Aim of the task: Retype the blog post on sexuality and the Indian woman from "Sexuality and the" to "subject is taboo." word for word.

Supplied text:
━━━━━━━━━━━━━━━━
Kolkata Bloggers

Tuesday 19 July 2016

Sexuality and the Indian Woman

Deviating from my usual stance of writing about safe things, I have decided to talk about a bold topic this time. All around me, I see, read, hear, and watch a lot of things about diversity and gender equality, feminism et al. Very rarely, do people address the topic of a woman’s sexuality though. In the Indian context, we talk about sex in whispers and especially if you are a woman, the subject is taboo.

When I was growing up, I used to argue with my mother about curfew times, protesting that it did not mean that I was a virgin if I was home before dark or the opposite if I stayed out late. My mother however, never bought that argument and like a lawyer came up with counter arguments faster than you could say “Jack Robinson”.  Of course as a parent, she had safety and security issues on her mind.

Over the years, I have realized that if you want to be “acceptable” in the eyes of the society you live in, you DO NOT come across as a person with normal sexual desires. It is ok for a man to sleep around, he is just playing the field before settling down. If a woman does the same thing, she is labelled a slut or a whore or worse. Even more irritating is the fact that women are judged by the way they dress.  Last year, a colleague wore a deep necked top to work and was eve-teased a couple of times. The response to that by someone in a position of authority was that she should dress down a little. When would we start feeling comfortable walking on streets in a pair of shorts without being labelled “loose” or worse, being raped for wearing a mini skirt?
━━━━━━━━━━━━━━━━
Recorded data:
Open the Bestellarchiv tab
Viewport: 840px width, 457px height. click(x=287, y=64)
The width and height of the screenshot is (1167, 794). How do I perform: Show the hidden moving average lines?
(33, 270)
━━━━━━━━━━━━━━━━
Final answer:
Sexuality and the Indian Woman

Deviating from my usual stance of writing about safe things, I have decided to talk about a bold topic this time. All around me, I see, read, hear, and watch a lot of things about diversity and gender equality, feminism et al. Very rarely, do people address the topic of a woman’s sexuality though. In the Indian context, we talk about sex in whispers and especially if you are a woman, the subject is taboo.